2016-06-30
FORT CAMPBELL, Ky. (AP) - When Sgt. Asan Akbar was taken into custody on suspicion of killing a fellow serviceman with a grenade, an Army spokesman said he may have acted out of resentment. But where such bitterness may have come from remains a mystery. The deadly attack at a 101st Airborne Division brigade command center in Kuwait also wounded 15 other soldiers Sunday, three seriously. Akbar had reportedly told his mother he feared persecution because he is a Muslim and had been reprimanded recently for insubordination. The woman who said she is Akbar's mother, Quran Bilal, told The Tennessean of Nashville that she was concerned her son might have been accused because he is a Muslim. She said he was not allowed to participate in the first Gulf War because of his religion. ``He said, `Mama, when I get over there I have the feeling they are going to arrest me just because of the name that I have carried,''' Bilal, of Baton Rouge, La., told the newspaper for a story published in Monday's editions. Akbar, of the 101st's 326th Engineer Battalion, was in custody, said George Heath, a civilian spokesman at Fort Campbell. Heath said Akbar had not yet been charged with a crime Monday but was the only person being questioned in the attack. Heath said Akbar should eventually come back to Fort Campbell, though military officials could convene a court-martial in Kuwait. He said he was not sure what kind of penalty Akbar could face. Jim Lacey, a correspondent for Time magazine, told CNN that military criminal investigators said Akbar was recently reprimanded for insubordination and was told he would not join his unit's push into Iraq. Heath also said Akbar had been having ``an attitude problem.''
The motive of the attack ``most likely was resentment,'' said Max Blumenfeld, another Army spokesman. The Los Angeles Times reported in Monday's editions that soldiers said they overheard Akbar declare: ``You guys are coming into our countries and you're going to rape our women and kill our children.'' A neighbor in Akbar's apartment complex outside Fort Campbell in Clarksville, Tenn., said Akbar was a devout Muslim. Willie Shamell Jr. said he thought racial discrimination had affected Akbar's military career. Akbar is black. ``I know he didn't like his unit that much,'' Shamell told The Tennessean. ``He didn't get promoted. I had asked him how that had worked. A lot of people feel that (discrimination) is there at Fort Campbell.'' Akbar's family moved to Louisiana last summer from Moreno Valley, 60 miles east of Los Angeles, neighbors said. Jim Gordon, who lived across the street in Moreno Valley for five years, said he didn't know the family well but that police often went to the house. He said the residents played loud music and had occasional domestic disputes. Akbar was born Mark Fidel Kools. His mother said she changed his name to Hasan Akbar after she remarried when he was a young boy. Public records found by The Associated Press showed listings for Hasan Akbar under the name Kools as well. One address for Mark Fidel Kools in Los Angeles is the Bilal Islamic Center, a collection of small buildings and mobile homes around a mosque that's under construction.
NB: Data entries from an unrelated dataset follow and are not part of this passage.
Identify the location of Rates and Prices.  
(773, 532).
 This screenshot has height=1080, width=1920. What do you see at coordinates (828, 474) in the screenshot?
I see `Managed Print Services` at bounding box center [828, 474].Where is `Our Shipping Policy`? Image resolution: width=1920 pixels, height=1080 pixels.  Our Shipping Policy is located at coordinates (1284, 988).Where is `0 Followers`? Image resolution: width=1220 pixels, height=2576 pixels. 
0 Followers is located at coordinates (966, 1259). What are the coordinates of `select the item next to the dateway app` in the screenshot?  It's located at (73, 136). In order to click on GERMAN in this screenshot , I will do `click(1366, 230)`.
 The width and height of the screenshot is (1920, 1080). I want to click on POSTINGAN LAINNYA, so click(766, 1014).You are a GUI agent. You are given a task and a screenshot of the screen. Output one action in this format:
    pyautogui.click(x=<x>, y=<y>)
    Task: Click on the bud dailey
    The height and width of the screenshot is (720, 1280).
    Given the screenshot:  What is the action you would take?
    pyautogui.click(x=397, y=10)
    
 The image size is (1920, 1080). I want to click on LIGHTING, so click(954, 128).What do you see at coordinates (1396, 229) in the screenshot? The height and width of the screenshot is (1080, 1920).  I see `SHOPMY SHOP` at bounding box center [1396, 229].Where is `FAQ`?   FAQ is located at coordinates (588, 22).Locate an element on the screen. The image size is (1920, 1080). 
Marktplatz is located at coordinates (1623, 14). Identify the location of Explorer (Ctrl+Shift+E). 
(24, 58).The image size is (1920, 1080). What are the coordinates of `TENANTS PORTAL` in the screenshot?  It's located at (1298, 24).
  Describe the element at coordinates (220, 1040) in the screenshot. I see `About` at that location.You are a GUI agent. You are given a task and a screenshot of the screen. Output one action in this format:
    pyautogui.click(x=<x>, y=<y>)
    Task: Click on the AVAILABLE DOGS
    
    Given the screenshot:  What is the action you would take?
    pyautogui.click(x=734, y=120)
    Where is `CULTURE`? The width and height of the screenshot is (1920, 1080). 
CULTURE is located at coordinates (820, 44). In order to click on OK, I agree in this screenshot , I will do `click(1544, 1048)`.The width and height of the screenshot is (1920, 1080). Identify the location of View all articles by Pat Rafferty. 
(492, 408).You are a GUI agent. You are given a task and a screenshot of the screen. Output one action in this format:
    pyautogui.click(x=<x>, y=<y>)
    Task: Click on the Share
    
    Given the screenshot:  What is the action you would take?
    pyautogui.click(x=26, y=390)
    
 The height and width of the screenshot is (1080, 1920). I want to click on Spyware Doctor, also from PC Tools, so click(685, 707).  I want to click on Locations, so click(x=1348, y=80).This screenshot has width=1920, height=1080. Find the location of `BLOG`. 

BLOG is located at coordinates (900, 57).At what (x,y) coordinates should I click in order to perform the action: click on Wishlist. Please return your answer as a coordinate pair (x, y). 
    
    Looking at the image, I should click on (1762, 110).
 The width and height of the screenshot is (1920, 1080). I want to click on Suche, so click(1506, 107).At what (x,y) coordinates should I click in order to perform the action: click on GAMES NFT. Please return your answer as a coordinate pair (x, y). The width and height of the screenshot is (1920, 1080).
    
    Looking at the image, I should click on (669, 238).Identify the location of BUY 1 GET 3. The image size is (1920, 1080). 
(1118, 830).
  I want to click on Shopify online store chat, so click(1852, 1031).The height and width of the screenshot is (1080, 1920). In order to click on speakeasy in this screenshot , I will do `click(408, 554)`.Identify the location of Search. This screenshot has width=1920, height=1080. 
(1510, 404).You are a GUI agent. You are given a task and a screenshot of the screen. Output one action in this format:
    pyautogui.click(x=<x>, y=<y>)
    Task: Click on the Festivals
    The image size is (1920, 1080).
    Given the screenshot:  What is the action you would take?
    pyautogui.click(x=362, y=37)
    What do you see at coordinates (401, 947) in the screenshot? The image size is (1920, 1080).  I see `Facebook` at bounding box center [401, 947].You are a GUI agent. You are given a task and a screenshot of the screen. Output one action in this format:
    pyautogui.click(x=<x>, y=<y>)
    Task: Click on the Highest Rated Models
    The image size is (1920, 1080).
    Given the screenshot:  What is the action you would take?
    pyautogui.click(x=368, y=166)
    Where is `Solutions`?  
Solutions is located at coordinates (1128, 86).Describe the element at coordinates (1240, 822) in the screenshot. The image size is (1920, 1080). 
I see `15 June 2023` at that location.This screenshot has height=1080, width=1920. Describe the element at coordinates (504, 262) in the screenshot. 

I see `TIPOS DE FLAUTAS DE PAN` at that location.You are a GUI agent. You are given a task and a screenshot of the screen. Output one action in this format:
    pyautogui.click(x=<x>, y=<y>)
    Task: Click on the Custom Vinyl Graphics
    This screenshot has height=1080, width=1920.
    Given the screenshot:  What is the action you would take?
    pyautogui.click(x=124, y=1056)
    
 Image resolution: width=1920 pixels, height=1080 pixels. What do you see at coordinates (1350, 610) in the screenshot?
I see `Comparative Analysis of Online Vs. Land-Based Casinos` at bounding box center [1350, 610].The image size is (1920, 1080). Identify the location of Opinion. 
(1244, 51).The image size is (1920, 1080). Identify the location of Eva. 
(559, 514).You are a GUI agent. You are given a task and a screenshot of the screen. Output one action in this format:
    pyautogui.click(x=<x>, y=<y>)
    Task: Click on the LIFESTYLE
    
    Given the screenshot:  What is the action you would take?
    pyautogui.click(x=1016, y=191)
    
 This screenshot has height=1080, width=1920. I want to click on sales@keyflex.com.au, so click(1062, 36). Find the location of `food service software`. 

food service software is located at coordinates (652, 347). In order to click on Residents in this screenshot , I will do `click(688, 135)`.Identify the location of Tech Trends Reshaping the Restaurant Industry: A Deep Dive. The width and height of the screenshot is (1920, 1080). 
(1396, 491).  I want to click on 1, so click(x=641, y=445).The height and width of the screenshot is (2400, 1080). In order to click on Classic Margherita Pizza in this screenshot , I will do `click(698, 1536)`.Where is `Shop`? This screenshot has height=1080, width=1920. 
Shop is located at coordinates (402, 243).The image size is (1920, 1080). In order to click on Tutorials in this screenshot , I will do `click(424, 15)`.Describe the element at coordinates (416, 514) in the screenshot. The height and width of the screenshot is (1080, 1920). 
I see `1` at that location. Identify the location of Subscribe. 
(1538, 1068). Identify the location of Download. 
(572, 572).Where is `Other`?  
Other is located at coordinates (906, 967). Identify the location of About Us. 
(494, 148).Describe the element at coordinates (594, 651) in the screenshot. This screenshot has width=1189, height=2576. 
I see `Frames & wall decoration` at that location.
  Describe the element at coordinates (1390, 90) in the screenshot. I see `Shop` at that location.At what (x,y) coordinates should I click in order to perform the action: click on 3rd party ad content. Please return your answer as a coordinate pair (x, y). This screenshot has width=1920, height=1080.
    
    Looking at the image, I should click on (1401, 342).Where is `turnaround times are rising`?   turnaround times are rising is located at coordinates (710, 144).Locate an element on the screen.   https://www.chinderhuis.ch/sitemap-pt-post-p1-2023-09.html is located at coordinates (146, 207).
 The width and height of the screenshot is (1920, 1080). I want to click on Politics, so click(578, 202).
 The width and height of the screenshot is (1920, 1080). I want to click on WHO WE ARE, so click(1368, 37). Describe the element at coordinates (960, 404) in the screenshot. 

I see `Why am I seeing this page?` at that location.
``He was never in trouble,'' Abdul Karim Hasan, the center's imam, or religious leader, told The Tennessean. ``He was always standing on the outside of any kind of tussles between kids.'' Bilal said the military had not contacted her and expressed disbelief in the accusations against her son. ``He wouldn't try to take nobody's life,'' she said. ``He's not like that. He said the only thing he was going out there to do was blow up the bridges.'' A message left by The Associated Press at a listing for Bilal was not immediately returned Sunday.

The Army identified the dead soldier as Capt. Christopher Scott Seifert, 27, of Easton, Pa. Heath said Seifert was married. A spokesman for Seifert's mother and father - Thomas and Helen Seifert, also of Easton - said the family would not immediately speak with reporters.